If you are having this trainer green break your horse, then the fact that the trainer is a reiner should not matter. I all horses go through the same steps when they are first learning what the saddle is, and what to do when the rider gives diffent damands. Look at it this way, its like your horse is going to school. They first start out in elementary school, leaning the basic, (what the saddle is, how it feels, the mounting, walking and stopping) Then they go to Jr. high (walking, trotting, and cantering, turning and a little bit of leg commands) Then they are in High School, (where the sharpend up the skills, like: neck reining, lead changes, more demanding leg commands and so forth) Then comes college, this is where the would go into dessage, reining, jumping, cutting, roping, barrels/contesting .... you get the point. This is like there major. So if you are having a person that does not have experience in gaited horses, work on your horses major, that is not such a good idea. But if your just trying to get your horse through high school then you are fine. As for do a lot of trotting and cantering. If this is a trainer that has been training horses for many years and has gone to school, they will lay out a program to fit your horses needs. Your horse should get equal time walking, trotting, and cantering. 

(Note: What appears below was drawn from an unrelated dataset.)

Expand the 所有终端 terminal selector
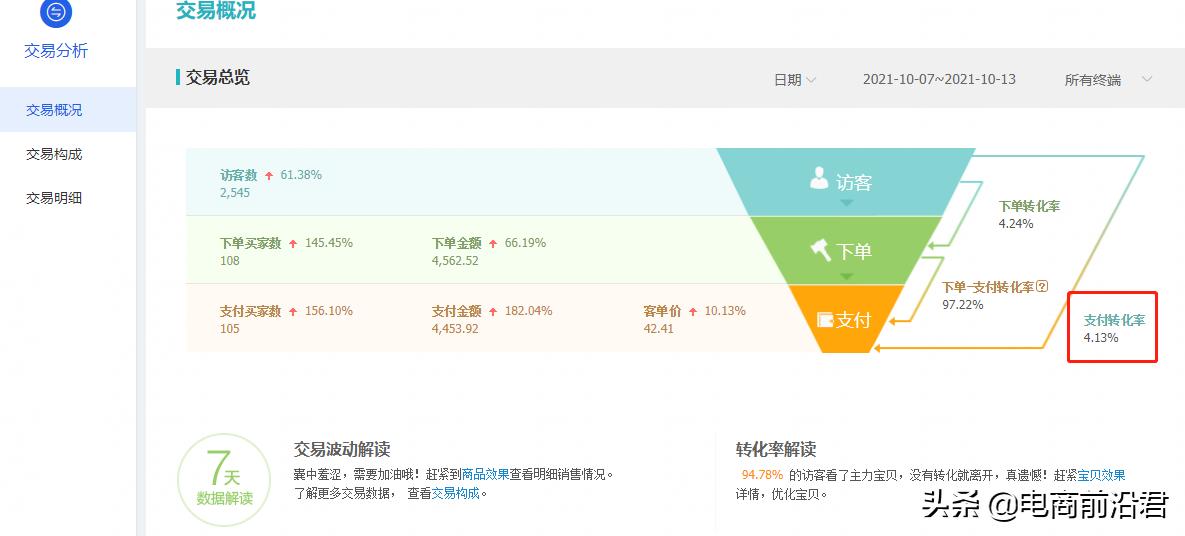Image resolution: width=1185 pixels, height=536 pixels. (1108, 79)
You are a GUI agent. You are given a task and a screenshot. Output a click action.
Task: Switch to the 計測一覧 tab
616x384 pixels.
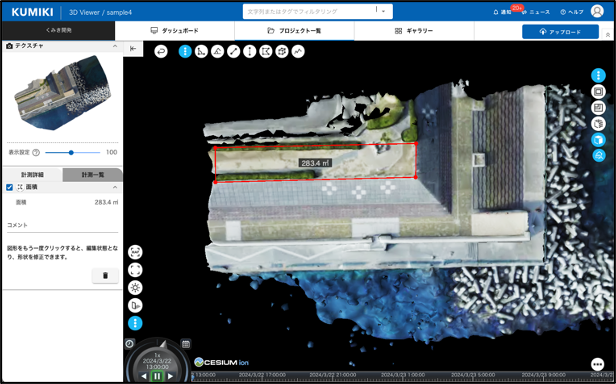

I hope I answered your question! Good luck!


----------



## CloudsMystique (Mar 3, 2009)

Oh, sorry... I guess I wasn't clear enough. My horse is 5 years old and trail broke. She knows all three gaits, stopping, and neck reining. She doesn't know her leads or any leg commands. I'm putting her in training just to learn reining.


----------



## Ink (Sep 25, 2009)

So, I only have a little experience with reining horses, but I would think that trotting shouldn't play that big of role in the horse's training. The only time I could think of that the horse would need to trot would be in a warm up. Since trotting at any point during a reining pattern if frowned upon, I don't see why your trainer would work with your horse in that area. Stops, pivots, and lead changes seem like the main things to work out.


----------



## kelliannejoseph (Sep 26, 2009)

The only time, that there will be trotting is during warming up and cooling down. They will be working mainly on loaping, lead changes, spins and so on. So i guess to answer your question No reining horses are not trotted as much as other horses that are in general training.

Good Luck!!


----------



## CloudsMystique (Mar 3, 2009)

Awesome, thanks!


----------



## kevinshorses (Aug 15, 2009)

Reining horses in competition are not trotted but horses in training are trotted quite a bit. Most reiners work on everything at the trot before they go to the lope. If you can't get the horse to stop and turn around at a trot why would you go to the lope. Anyway, a gaited horse is just as capable of loping and trotting as any other horse they just may not be as inclined to do it. I see no problem having the trainer put a handle on her as long as you don't think you're going to show her and win. Good luck and have fun!


----------



## shesinthebarn (Aug 1, 2009)

I agree with kevinshorses - there will be a lot of jogging in training. All movements are learned walk-jog lope. A lot of yielding exercises are done at the jog also. 
And in traditional patterns, there is never any jog, but in freestyle, you can if you wish - and some do! 
I've never heard of a gaited horse in reining - keep us posted.


----------